Tinkering with success can be a scary proposition for any brand (New Coke anyone?). But after many years of distinguished service to elk hunters (as well as other big- and small-game hunters and industrial workers), the Danner Pronghorn hunting boot the company's flagship product is getting a makeover.
The results, according to Danner's Justin Behnke, the sporting boots product line manager for the Portland, Ore., based company, are a lighter, faster, tougher and even more comfortable hunting boot built to withstand seasons of abuse in the elk woods or anywhere else.

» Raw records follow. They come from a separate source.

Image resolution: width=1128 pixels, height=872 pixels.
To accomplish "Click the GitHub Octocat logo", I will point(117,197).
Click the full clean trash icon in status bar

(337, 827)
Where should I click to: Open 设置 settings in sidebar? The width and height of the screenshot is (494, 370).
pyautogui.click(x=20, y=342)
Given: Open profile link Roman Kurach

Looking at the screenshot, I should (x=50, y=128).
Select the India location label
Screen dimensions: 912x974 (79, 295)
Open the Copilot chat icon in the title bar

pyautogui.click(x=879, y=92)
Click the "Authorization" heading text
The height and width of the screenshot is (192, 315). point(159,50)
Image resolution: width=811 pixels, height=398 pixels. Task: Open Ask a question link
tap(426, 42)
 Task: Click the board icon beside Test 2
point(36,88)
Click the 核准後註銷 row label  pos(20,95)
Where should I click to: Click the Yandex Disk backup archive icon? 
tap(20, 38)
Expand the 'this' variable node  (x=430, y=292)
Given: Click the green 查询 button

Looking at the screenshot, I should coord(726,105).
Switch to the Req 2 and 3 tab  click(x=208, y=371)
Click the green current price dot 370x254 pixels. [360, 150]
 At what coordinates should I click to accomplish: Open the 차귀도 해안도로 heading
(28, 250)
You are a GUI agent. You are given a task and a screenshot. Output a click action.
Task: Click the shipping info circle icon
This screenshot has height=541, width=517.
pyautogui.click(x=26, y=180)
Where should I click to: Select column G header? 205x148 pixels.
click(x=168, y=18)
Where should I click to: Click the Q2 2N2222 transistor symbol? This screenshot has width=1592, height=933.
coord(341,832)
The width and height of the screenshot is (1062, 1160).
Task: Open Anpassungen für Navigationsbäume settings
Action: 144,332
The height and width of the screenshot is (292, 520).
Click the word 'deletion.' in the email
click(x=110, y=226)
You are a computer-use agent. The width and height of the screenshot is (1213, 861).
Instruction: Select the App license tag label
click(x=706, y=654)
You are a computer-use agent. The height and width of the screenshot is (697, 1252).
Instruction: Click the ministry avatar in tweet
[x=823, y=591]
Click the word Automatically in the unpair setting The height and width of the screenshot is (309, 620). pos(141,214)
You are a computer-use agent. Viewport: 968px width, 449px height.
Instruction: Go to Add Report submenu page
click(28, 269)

So far, based on visitors in the booth, hardcore Danner loyalists at Elk Camp like what they see.
Slated for retail introduction in July 2010 (though some inventory will be available earlier through select retailers to coincide with the mailing of bowhunting catalogs), Behnke said the company spent months field testing the new Pronghorn with hunters, outfitters, factory workers and others to see if they could improve on what many consider to be one of the best all-around hunting boots on the market.
From the visual changes like Tec Tuff technology to protect the heel and toe; larger, branded lace hooks and a lighter, redesigned sole and tread design, Behnke said the biggest difference between the next generation of the Pronghorn and its predecessor have to be felt.
Starting from the ground up with the new Mountain Goat Outsole (literally inspired by the hooves of mountain goats), to a more comfortable foot bed, softer lining, better flexing and support, the new Pronghorn draws from technologies and innovations in the trail running shoe market while incorporating user feedback and high-quality materials.
"We looked for the subtle things, things we could improve upon to not only lighten the boots but also make them more comfortable," Behnke. said "The last thing you want is foot fatigue after a 12-mile hike on the first day of your elk hunt. You've planned and prepared for this special trip and no one wants to be stuck in a wall tent and unwilling to go where the bulls are."
Available in 6- and 8-inch models with two 8-inch models built specifically for women and multiple insulation and color combinations, the new Pronghorn has an MSRP of $149 to $199.